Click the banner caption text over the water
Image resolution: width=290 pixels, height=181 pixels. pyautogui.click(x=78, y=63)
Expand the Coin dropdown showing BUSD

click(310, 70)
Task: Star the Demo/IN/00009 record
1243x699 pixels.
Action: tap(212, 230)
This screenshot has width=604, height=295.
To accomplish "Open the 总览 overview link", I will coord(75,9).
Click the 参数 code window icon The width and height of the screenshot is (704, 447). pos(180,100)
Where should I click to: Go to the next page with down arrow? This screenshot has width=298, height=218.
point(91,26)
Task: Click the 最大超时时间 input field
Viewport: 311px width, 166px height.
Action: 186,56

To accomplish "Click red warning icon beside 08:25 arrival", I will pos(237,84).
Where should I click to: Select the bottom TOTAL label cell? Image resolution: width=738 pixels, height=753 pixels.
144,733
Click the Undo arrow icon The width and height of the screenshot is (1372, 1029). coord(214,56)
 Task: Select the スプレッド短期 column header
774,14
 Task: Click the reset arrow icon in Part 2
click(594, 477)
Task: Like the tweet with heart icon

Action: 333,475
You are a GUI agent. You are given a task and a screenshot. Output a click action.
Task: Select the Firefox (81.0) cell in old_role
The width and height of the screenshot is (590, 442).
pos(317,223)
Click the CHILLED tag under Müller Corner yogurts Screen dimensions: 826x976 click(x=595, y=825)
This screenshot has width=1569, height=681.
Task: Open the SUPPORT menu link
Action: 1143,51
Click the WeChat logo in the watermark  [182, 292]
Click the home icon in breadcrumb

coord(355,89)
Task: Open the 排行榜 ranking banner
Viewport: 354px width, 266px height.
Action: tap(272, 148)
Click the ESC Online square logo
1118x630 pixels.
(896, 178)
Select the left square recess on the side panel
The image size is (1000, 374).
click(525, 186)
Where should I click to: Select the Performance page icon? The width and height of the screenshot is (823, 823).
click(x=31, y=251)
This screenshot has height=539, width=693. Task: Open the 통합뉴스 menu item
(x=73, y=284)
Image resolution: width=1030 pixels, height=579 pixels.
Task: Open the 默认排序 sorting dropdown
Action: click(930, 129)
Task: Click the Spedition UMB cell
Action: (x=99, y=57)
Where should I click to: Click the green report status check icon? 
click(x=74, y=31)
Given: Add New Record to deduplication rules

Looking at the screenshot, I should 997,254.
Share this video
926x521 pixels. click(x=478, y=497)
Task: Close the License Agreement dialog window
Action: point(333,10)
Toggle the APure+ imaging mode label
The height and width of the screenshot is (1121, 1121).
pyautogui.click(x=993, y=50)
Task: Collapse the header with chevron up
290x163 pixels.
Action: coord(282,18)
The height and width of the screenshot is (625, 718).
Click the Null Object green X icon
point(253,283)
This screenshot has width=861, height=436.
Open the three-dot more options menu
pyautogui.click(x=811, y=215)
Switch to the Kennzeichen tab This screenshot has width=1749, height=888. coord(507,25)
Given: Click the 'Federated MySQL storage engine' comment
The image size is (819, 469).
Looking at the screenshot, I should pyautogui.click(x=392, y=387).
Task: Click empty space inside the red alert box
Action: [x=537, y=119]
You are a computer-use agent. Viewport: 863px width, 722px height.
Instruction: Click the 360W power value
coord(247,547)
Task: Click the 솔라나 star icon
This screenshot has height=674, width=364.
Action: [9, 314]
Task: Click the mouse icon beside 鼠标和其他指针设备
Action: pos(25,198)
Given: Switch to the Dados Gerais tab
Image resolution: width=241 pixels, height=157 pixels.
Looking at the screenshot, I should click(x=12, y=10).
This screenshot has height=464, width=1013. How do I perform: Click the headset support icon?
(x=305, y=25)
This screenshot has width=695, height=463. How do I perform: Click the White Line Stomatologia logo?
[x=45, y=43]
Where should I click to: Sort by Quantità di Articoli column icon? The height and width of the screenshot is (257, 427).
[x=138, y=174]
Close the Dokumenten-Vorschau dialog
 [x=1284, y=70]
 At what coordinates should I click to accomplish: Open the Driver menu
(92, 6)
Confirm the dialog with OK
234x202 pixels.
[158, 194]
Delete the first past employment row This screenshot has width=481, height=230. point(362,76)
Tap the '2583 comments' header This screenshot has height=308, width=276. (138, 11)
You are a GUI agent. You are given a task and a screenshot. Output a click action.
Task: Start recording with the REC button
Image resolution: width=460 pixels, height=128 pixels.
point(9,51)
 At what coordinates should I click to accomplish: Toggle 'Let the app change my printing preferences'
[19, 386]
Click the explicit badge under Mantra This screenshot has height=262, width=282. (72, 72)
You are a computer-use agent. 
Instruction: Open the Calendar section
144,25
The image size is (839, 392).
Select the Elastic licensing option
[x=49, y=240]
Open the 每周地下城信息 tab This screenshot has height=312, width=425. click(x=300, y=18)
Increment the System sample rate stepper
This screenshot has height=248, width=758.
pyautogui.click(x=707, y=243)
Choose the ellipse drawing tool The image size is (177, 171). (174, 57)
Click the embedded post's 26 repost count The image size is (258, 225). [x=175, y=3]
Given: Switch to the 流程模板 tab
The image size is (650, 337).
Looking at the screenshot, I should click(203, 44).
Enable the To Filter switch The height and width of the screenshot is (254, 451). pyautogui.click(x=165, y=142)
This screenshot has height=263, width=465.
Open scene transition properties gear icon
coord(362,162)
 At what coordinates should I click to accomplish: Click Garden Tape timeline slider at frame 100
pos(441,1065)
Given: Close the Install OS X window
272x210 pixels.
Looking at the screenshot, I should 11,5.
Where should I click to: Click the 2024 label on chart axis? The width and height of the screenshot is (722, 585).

§ §

Task statement:
Using the listing above, return all lines where the word "agent" occurs.

Output for this exercise:
You are a GUI agent. You are given a task and a screenshot. Output a click action.
You are a computer-use agent. Viewport: 863px width, 722px height.
You are a GUI agent. You are given a task and a screenshot. Output a click action.
You are a computer-use agent. 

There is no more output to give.